**TASK STATEMENT:** Report back every line from the entries below in which the word "computer" occurs.

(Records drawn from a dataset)
--- --- ---

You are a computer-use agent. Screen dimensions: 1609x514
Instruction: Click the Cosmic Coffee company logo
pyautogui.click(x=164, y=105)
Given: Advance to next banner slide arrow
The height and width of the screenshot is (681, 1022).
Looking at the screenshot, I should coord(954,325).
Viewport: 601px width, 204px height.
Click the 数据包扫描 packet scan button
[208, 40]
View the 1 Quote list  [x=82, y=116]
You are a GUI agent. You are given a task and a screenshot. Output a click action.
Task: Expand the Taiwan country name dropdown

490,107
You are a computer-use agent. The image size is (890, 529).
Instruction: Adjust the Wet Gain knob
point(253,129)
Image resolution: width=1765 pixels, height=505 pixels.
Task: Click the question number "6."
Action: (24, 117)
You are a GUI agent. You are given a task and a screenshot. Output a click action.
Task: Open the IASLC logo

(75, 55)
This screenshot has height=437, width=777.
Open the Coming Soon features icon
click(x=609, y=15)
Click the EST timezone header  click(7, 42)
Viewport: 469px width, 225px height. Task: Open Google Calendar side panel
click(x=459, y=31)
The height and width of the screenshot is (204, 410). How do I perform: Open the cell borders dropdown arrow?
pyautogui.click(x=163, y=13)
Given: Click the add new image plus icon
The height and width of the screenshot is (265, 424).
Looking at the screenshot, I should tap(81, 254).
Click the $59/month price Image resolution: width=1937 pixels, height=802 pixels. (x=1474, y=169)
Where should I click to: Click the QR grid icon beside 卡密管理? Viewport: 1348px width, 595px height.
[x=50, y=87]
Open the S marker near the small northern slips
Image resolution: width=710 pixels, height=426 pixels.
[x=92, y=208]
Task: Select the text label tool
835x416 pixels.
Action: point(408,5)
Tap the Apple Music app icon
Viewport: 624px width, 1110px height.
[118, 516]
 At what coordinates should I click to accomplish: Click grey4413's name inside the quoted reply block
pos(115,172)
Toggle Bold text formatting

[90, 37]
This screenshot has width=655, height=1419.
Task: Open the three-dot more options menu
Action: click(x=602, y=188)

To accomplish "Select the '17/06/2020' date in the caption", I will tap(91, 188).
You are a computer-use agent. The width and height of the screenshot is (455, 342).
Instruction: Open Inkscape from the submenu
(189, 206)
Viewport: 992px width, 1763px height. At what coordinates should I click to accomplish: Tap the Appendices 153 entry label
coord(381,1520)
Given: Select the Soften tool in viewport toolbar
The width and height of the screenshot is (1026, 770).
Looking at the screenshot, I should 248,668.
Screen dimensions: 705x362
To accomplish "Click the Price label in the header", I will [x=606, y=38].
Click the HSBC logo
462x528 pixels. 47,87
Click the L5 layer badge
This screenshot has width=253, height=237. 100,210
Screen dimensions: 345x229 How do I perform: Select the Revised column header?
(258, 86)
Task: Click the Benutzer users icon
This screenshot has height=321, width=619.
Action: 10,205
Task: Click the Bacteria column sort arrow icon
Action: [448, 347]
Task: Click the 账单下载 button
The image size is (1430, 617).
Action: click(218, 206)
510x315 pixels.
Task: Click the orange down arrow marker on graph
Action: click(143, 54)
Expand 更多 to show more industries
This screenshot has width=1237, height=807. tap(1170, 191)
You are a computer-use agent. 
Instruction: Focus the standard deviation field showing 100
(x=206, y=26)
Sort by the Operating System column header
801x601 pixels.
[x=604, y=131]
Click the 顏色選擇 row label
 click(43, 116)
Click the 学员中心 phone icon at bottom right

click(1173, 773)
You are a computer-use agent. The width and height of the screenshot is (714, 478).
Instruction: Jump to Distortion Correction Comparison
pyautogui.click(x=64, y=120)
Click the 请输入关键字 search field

--- --- ---

**RESPONSE:**
You are a computer-use agent. Screen dimensions: 1609x514
You are a computer-use agent. The image size is (890, 529).
You are a computer-use agent. The width and height of the screenshot is (455, 342).
You are a computer-use agent. 
You are a computer-use agent. The width and height of the screenshot is (714, 478).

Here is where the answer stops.